Os primeiros, herdeiros do 7º Congresso da Comintern e da sua teoria das frentes populares, repetem chavões sobre o “povo” e uma grande aliança interclassista — com o proletariado, a pequena-burguesia e os “sectores não monopolistas” da burguesia. Isto paralisa-os, impede-os absolutamente de responder às necessidades dos trabalhadores — que chocam inevitavelmente com os dos patrões — e, por isso, impede-os de se desenvolverem como os partidos operários de massas. Olham com tremenda desconfiança para qualquer organização operária que demonstre combatividade e funcione democraticamente — fora do controlo das estruturas estalinistas — precisamente por verem nela um perigo mortal para o frágil statu quo sobre o qual equilibram as suas carreiras burocráticas.

Já a nova esquerda é encabeçada por direcções que olham para qualquer tipo de crescimento, organização e discussão nas bases dos partidos com um terror paranóico. O seu parlamentarismo é total. Aspiram a ter não uma base de militantes mas uma base de eleitores apenas. Aspiram, acima de tudo, a governar, a gerir o capitalismo e a salvá-lo de si próprio — algo que Varoufakis, uma destacada figura da nova esquerda e ex-ministro das finanças do governo Syriza, tão explicitamente declarou.

A construção de amplos partidos operários depende, portanto, da força da classe trabalhadora e da acção organizada daqueles que entendem essa necessidade: os revolucionários organizados.

A organização revolucionária e o internacionalismo

Por fim, é necessário fazer uma breve nota sobre o internacionalismo proletário.
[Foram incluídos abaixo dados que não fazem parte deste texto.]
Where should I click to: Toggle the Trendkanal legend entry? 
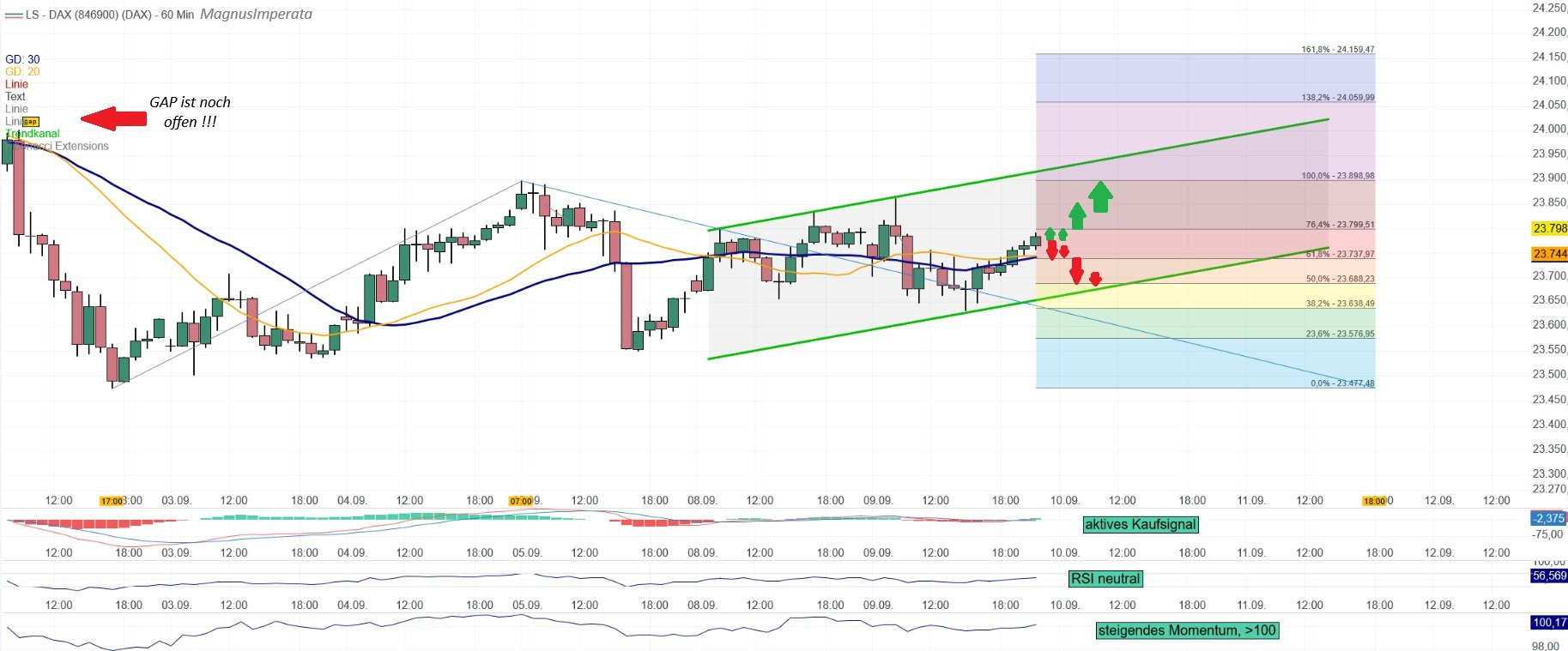(x=34, y=134)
Todas as organizações internacionais da classe trabalhadora foram fundadas por revolucionários. A Primeira, a Segunda e a Terceira Internacionais não foram excepção. Pode dizer-se, aliás, que um dos sinais mais claros de abandono de uma perspectiva revolucionária é o abandono do internacionalismo. Não foi por acaso que, após a degeneração burocrática da URSS e de todos os partidos comunistas estar completa, Stalin procedeu à dissolução da Comintern. Desde aí, nunca mais a classe trabalhadora teve uma coordenação internacional ao nível da Internacional fundada por Lenin e Trotsky[2].

Hoje, mais do que nunca, a articulação dos revolucionários a nível internacional é indispensável à vitória do socialismo. Eis a razão pela qual a construção de uma ferramenta tão internacional como o capital, e capaz de fazer-lhe frente em todos os países, é levada a cabo pelo Comité por uma Internacional dos Trabalhadores.

[1] Clement Attlee foi o dirigente do Labour Party e Primeiro Ministro do Reino Unido nos anos imediatamente depois da Segunda Guerra Mundial, tendo ganho as eleições contra Winston Churchill. O seu governo social-democrata aplicou uma série de reformas com vista ao pleno emprego, criou o Serviço Nacional de Saúde britânico, nacionalizou uma série de indústrias e, com efeito, praticou uma série de políticas keynesianas para desenvolver as forças produtivas do Reino Unido sem jamais colocar em causa o modo de produção capitalista.

[2] A tentativa de formação de uma Quarta Internacional, lançada pela Oposição de Esquerda (trotskista), por vários motivos que aqui não podemos tratar, fracassou.